European Commission and US “close to a deal” on data sharing
Banks may need to revisit the way they handle data, in preparation of an upcoming agreement between the European Commission and the US authorities on data-sharing.
The European Commission and the US authorities are working on the final details of a commercial data-sharing deal, which will affect the way banks and other businesses store data. Intended as an update of the original ‘Safe Harbour’ agreement between the two parties, which dates from 2000, the proposed changes include tougher conditions for US companies when sharing data with third parties.
The move is intended to ensure that the EU’s robust requirements on data protection are protected. It is also partly motivated by the Edward Snowden case in the US, when a former NSA contractor published details of US spying activity. A final deal is expected between the EU and the US later this summer.
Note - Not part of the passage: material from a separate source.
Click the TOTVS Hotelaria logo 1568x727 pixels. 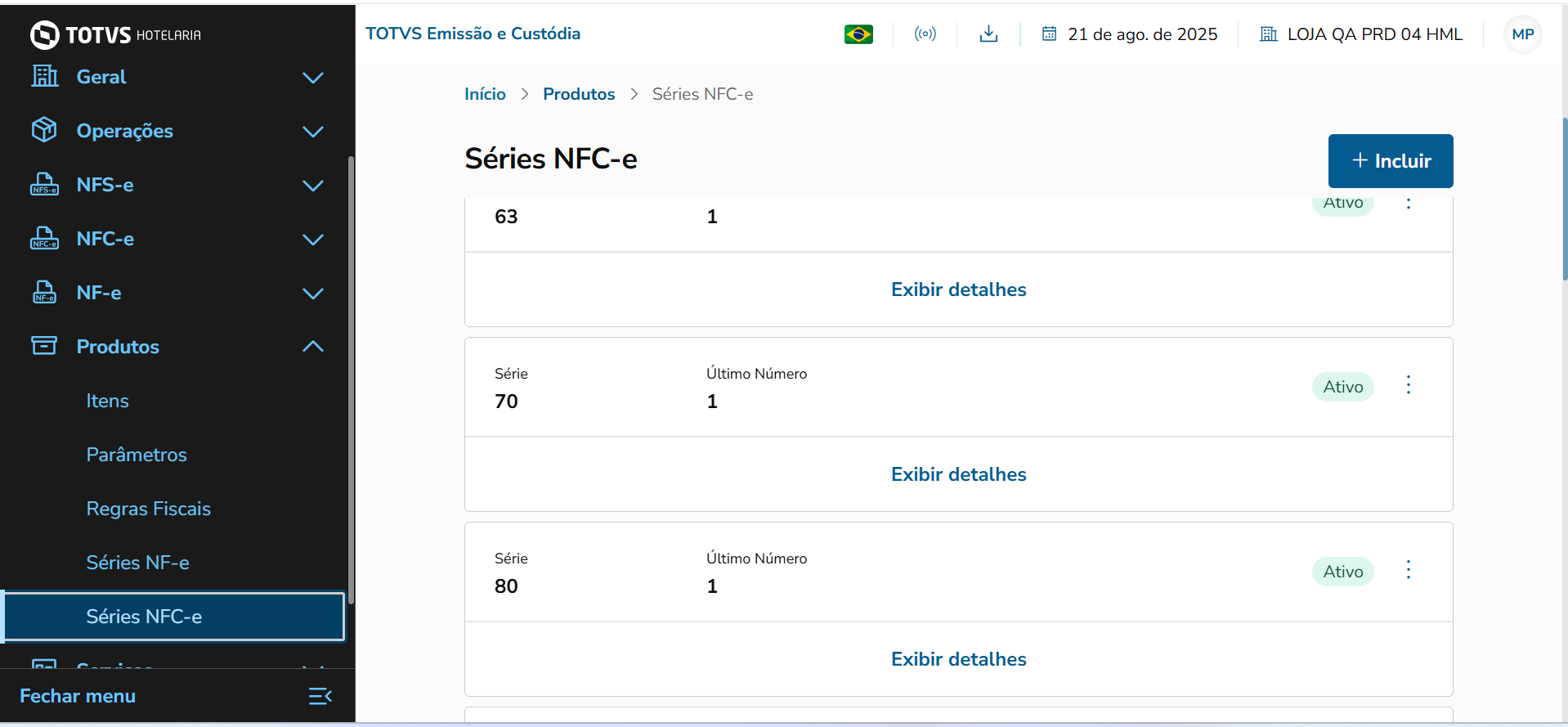pyautogui.click(x=115, y=34)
“A commercial data sharing deal between the EU and US, intended to reform the current transatlantic agreements ensuring adequate levels of data protection, will have major implications for countries not adhering to incoming regulation,” said Ian McEwan, VP EMEA at cloud-based file sharing service Egnyte. “In particular, US companies will face stricter regulations over the way they share their data with third parties. Maintaining compliance with the new standards, ensuring that privacy and data protection are upheld, will become a priority for IT departments across both regions.”
The implication for banks could also be serious, especially for those that fail to uphold the conditions of the deal. Any bank that breaches the requirements on protection of customer data and sharing with third parties could be fined up to 2% of annual turnover – a figure which produces fines in the hundreds of millions of dollars for some of the world’s tier one global investment banks.
“Businesses will need to employ IT systems that are complicit with the latest standards, giving them complete control over where their data resides and how it is shared with other businesses,” added McEwan. “A best in class privacy and compliance IT infrastructure will give administrators a centralised view of how their data is being held and shared with other businesses, enabling them to meet with regulations. If businesses don’t take action to comply, they could face serious fines and lose credibility.”